In a recent lab journal club we discussed a paper from the lab of Seung Kim:
A genetic strategy to measure circulating Drosophila insulin reveals genes regulating insulin production and secretion. Park S, Alfa RW, Topper SM, Kim GE, Kockel L, Kim SK. (2014) PLoS Genetics, Aug 7;10(8):e1004555.
This paper described a new approach to measure circulating insulins in Drosophila. The authors generated transgenic flies that carry epitope-tagged versions of a drosophila insulin-like peptide (dILP). They then developed an efficient and high- throughput ELISA approach to measure levels of circulating dILP within the hemeolymph of these flies. Using this approach they defined new genes required for controlling dILP release (vs expression). They also showed that changes in circulating dILPs often are not reflected in altered mRNA or protein levels, and that dILP release from neurosecretory cells can be influenced by peripheral insulin signaling.
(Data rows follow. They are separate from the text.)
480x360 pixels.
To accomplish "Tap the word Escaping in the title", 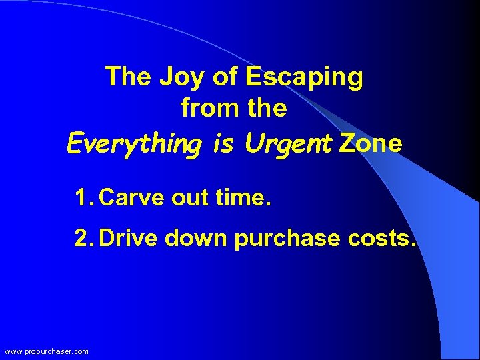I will (305, 78).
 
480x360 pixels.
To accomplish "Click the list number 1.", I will (81, 198).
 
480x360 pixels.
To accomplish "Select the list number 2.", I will (82, 238).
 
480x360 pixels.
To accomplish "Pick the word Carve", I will (132, 198).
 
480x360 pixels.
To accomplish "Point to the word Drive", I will (128, 238).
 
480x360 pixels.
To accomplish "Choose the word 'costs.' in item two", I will (383, 238).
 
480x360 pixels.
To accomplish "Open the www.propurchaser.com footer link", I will (46, 351).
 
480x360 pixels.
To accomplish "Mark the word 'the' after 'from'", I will (267, 108).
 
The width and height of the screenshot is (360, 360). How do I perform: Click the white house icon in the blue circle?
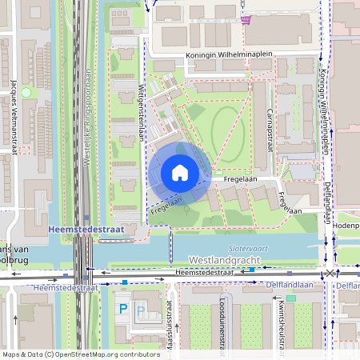[x=179, y=173]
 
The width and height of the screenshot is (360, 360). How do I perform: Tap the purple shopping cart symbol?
[x=249, y=19]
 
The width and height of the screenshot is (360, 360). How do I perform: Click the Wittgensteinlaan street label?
[x=141, y=113]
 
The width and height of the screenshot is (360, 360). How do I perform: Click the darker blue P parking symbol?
[x=122, y=308]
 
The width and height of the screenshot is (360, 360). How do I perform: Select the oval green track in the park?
[x=227, y=129]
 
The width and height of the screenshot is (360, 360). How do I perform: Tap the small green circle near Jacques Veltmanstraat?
[x=26, y=93]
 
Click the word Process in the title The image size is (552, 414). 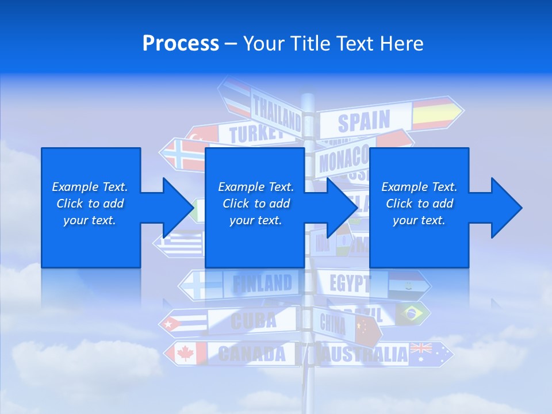(x=181, y=44)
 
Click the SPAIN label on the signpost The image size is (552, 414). (x=363, y=121)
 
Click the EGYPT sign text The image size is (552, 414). (x=350, y=283)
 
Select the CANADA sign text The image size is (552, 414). (x=252, y=354)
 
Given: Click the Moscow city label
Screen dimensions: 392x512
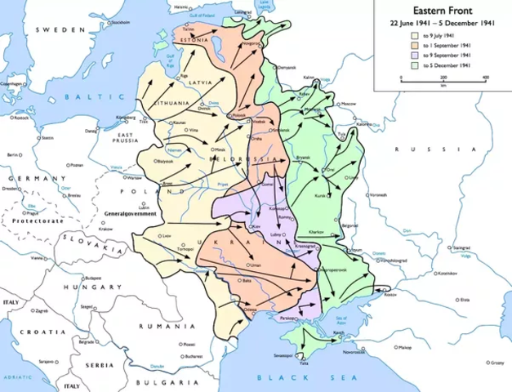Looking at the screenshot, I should coord(349,105).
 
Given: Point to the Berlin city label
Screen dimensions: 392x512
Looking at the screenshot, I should coord(12,154).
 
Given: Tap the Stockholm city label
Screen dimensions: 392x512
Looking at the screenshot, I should coord(122,23).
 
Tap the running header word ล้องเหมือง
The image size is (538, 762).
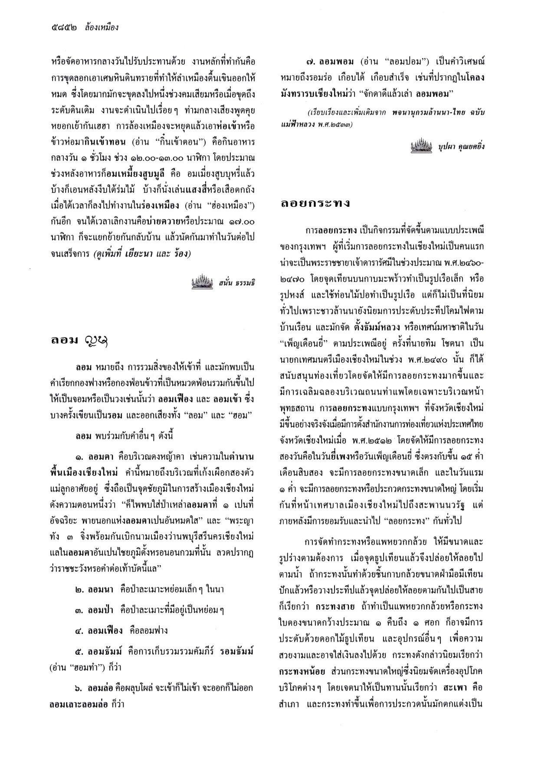(102, 28)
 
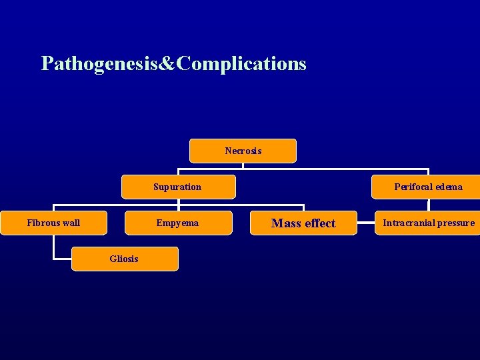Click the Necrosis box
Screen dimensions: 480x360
click(243, 151)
Measuring circulating dILPs in flies is not straightforward. Many papers have relied on indirect measures (such as dILP mRNA or protein in neurosecretory cells, or assays for downstream insulin/PI3K/FOXO signaling) to infer changes in circulating dILPs. We liked the paper because it provides a powerful new tool to actually measure hemolymph dILP levels. These flies and ELISA assays will help with future studies on the genetic and signaling mechanisms that control insulin function.